The HRYF was founded by Maurice J. Sullivan who had a desire to assist Hawai‘i’s high school graduates realize their potential by attending a college of their choice. He felt that HRYF could be the vehicle to teach our young people about the advantages of the free enterprise system.
The first scholarship was granted in 1977, and through Apr. 5, 2006, the Rotary Clubs have awarded 1,125 scholarships totalling $3,479,263.
This year, 96 scholars received a total of $302,500 with awards ranging from $1,000 to $3,500 for each student depending on whether they select Mainland universities, or one in Hawai‘i.
These scholarships are non-transferable, one-time grants that need not be repaid.
Additionally, a Maurice J. Sullivan Scholar Award of $5,000 in memory of the program’s founder is presented to one outstanding student annually.
Criteria for selection is based on scholastic and academic achievements, personal involvement on campus, community activities, employment experience and financial need.
HRYF programs are financed by contributions from Rotarians and other community-minded persons and foundations.

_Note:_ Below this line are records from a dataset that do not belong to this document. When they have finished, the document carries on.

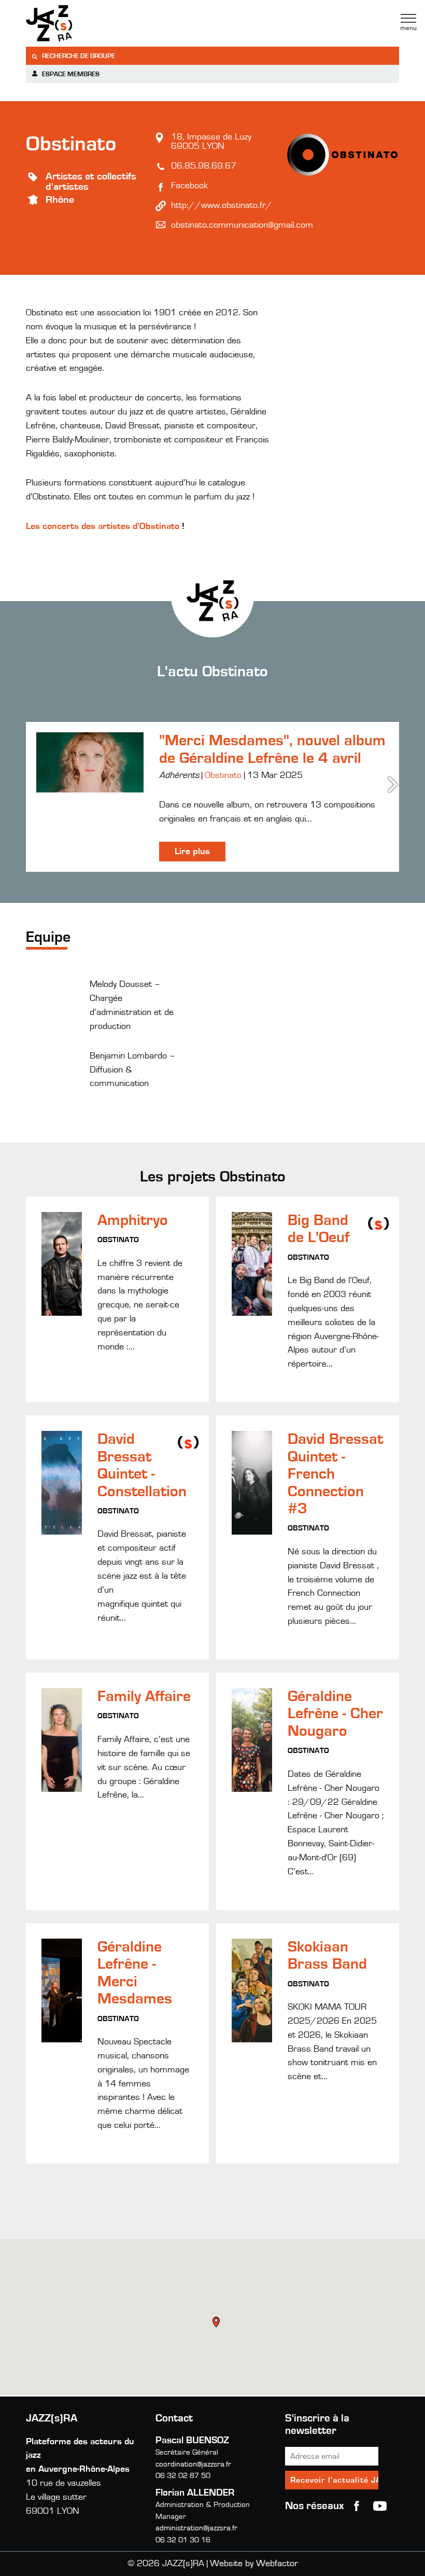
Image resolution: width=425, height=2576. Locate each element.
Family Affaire (144, 1696)
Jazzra (90, 23)
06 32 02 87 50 (182, 2476)
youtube (380, 2506)
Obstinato (223, 775)
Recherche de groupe (77, 56)
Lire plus (192, 851)
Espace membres (70, 74)
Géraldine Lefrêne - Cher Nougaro (335, 1714)
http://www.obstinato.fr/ (221, 205)
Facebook (189, 185)
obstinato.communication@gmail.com (242, 225)
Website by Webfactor (254, 2563)
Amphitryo (132, 1220)
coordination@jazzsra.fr (193, 2464)
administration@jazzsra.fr (196, 2528)
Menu (408, 22)
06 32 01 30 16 (182, 2540)
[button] (217, 2323)
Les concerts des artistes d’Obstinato (102, 526)
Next (394, 784)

The Harry & Jeanette Weinberg Foundation favored HRYF with an endowment grant of $1,000,000 with which to expand the scholarship program.
Contributions received with no designation of funds are placed in the endowment fund. However, one can also designate funds to community college/vocational schools, this year’s scholars, or office operations. All contributions are tax deductible.
“This is an excellent way to support the young leadership on our island as they will surely return and ‘give back’ to the community,” Momohara said.
HRYF maintains an office in the Foodland Building in Kaimuki, hosting office hours from 6:30 a.m. to 10:30 a.m. Monday through Friday.